De même l’on peut voir comment Apollonius de Tyr réactualise les mythèmes oedipiens, tels que Didier Anzieu les a dégagés(10) :
L’exposition : Antiochus ayant usurpé le trône qui revient de droit à Apollonius, il s’agit d’envoyer ce dernier "en tel lieu que il ne peut jamais revenir que il ne fust ou mort ou prins" (p. 66) ; Tarsienne, la fille d’Apollonius, doit être décapitée par le serviteur de sa mère nourricière, qui l’épargne cependant, et la jeune fille sera enlevée par des pirates sarrasins (p. 121-123).

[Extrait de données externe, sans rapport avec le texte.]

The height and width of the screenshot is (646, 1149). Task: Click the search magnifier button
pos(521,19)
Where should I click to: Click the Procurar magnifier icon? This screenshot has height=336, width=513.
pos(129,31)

Le combat entre le jeune roi et le vieux roi : l’exécution des prétendants est un moyen radical d’éliminer pour le vieux roi (Antiochus) le jeune roi, l’époux futur de sa fille (il n’y a pas de solution acceptable à l’énigme, et les prétendants se trouvent en situation impossible : qu’ils trouvent la solution, et ils auront malgré tout la tête tranchée, le roi ne pouvant avouer devant sa cour son ignominie) ; les princes de Chypre et de Hongrie, se voyant refuser la main de la fille d’Archistrate, la future femme d’Apollonius, se retournent contre le père de celle-ci et lui déclarent une guerre qui aurait été fatale au roi sans l’intervention opportune d’Apollonius ; enfin, combat symbolique pour la passation des pouvoirs, l’affrontement entre le maître et l’élève pour savoir si la femme d’Apollonius est bien morte, duel entre médecins qui se termine par la victoire de l’élève.
La victoire sur le monstre : l’épisode du chevalier ardent, et la victoire sur le père-Sphynx(11), foudroyé par les foudres divins.
Le mariage avec la princesse : Apollonius devrait normalement épouser la fille d’Antiochus ; l’épisode d’Archistrate et de sa fille se termine par le mariage avec le héros.
L’union avec la mère : si ma lecture de l’énigme est bien la bonne, elle est présente directement, sinon elle est déplacée à l’union entre le père et la fille (qui n’est certes pas du même type, mais qui relève également de la structure œdipienne, au sens psychanalytique).
Apollonius de Tyr joue donc bel et bien, sur différents niveaux, du mythe d’Oedipe, sur l’expression de l’impossibilité, selon les mots de Lévi-Strauss : "où se trouve une société qui professe croire à l’autochtonie de l’homme de passer, de cette théorie, à la reconnaissance du fait que chacun de nous est réellement né de l’union d’un homme et d’une femme". Mais si Apollonius fait partie des avatars qu’a subi le mythe œdipien, et "le mythe reste mythe aussi longtemps qu’il est perçu comme tel" (Lévi- Strauss), s’il "s’agit toujours de comprendre comment un peut naître de deux : comment se fait-il que nous n’ayons pas un seul géniteur, mais une mère et un père en plus ? ", Apollonius pose aussi la question de savoir comment naît un récit, à quelles conditions. Et il répond que c’est en autonomisant la structuration, par le biais ou au prix d’un certain nombre de déplacements qui relient la réalité au symbolique. On ne parle pas à partir de structures antérieures, dit Apollonius, structures qui sont viciées dans l’économie du désir par un défaut ou un trop-plein de communication, mais en autonomisant la parole par la re-construction d’une structure a priori défaillante.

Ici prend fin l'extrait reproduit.